Is this a good use for lambda

Simo Melenius firstname.lastname at
Sun Dec 19 22:29:42 CET 2004

"Fredrik Lundh" <fredrik at> writes:

> Walter S. Leipold wrote:
> > I think that Charlie's point is that, when you use "def <name>",
> > you have <name> polluting your namespace. The whole program
> > becomes harder to understand because you can't ignore <name>
> > anywhere, even if it was only ever intended to be used in one
> > place.
> Ahem. If you name the function, you can reuse the name (or just
> forget about it) as soon as you've used the function object.

Sure, but mental pollution counts too IMO. What you write and what you
read must go through your brain, including dummy variables. And next
you start thinking how to "hide" it from your own mind (e.g. naming it
"_my_local_func" or something as ugly as the leading underscores in

And I think that it does, in fact, touch the innermost symbol table
too, even if the case is optimized out by the compiler -- is it?

Why do something for the sake of not actually having to do it?

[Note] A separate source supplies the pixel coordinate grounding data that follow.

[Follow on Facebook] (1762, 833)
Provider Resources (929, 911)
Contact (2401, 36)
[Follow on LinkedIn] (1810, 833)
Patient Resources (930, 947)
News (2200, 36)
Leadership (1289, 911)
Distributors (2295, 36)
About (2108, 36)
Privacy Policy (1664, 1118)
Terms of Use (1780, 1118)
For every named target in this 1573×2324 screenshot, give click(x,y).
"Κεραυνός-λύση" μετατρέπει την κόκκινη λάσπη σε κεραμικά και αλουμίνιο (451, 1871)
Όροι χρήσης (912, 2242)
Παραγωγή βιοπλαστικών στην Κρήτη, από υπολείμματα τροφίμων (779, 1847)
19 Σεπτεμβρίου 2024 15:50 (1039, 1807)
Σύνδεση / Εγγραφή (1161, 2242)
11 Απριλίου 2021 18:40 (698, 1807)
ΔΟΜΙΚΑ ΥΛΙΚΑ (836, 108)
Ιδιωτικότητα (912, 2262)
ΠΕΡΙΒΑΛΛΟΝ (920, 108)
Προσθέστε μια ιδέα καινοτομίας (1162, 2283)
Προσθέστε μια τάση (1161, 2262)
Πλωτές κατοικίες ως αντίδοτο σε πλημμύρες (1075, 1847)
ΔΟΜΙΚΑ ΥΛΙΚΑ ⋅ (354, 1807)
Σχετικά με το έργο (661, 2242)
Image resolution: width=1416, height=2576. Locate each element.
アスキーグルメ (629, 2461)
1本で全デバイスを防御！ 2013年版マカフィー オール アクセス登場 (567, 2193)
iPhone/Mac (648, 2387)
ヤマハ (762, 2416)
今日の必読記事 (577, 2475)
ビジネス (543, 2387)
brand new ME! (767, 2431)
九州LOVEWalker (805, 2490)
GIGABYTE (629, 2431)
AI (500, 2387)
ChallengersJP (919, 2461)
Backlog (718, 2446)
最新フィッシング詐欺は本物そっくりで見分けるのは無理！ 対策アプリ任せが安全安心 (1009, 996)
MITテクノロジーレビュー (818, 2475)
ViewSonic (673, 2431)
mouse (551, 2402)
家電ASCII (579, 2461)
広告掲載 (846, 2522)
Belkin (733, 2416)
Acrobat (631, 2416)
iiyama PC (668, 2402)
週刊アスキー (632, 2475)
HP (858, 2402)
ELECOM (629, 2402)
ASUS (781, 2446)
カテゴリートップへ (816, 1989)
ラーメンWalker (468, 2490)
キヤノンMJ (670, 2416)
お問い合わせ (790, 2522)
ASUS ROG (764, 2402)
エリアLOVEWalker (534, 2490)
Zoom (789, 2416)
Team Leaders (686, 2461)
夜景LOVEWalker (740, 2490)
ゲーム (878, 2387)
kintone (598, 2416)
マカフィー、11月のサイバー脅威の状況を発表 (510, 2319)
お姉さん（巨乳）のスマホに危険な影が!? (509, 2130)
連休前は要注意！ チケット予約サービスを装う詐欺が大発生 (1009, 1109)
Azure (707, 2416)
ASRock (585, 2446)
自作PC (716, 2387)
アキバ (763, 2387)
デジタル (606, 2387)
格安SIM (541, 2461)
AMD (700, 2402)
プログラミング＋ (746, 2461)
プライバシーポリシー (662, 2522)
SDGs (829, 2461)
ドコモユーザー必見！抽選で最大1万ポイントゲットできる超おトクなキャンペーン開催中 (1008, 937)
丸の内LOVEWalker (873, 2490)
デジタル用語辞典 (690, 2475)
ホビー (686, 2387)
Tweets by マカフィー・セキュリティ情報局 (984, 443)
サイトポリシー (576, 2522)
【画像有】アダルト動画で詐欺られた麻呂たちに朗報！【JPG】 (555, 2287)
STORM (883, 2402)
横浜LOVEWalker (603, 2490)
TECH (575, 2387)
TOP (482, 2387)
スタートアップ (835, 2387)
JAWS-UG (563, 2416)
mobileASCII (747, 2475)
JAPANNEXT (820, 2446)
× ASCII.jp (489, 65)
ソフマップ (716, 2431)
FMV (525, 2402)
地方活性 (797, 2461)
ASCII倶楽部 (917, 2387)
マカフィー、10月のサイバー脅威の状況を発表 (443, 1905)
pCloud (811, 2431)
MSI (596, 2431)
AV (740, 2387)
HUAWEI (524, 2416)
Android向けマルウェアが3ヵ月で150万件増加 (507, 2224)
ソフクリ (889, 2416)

Anyway, personally, this namespace cluttering most often happens
because lambda is only a single expression. If one could write a true
function block into a lambda, there would be less cases where lambda
doesn't suffice, really.

Now, if lambda was more than an expr, dumping "lambda" keyword would
be a convenient idea -- unnecessary keywords can make the language
less clear in some cases. One could do with Python's plain and simple
"def", like this:

filter (def (x): x*2, myseq)

(Disclaimer: Without thinking further I'm not sure whether the above
syntax would be unique enough, Python grammar-wise.)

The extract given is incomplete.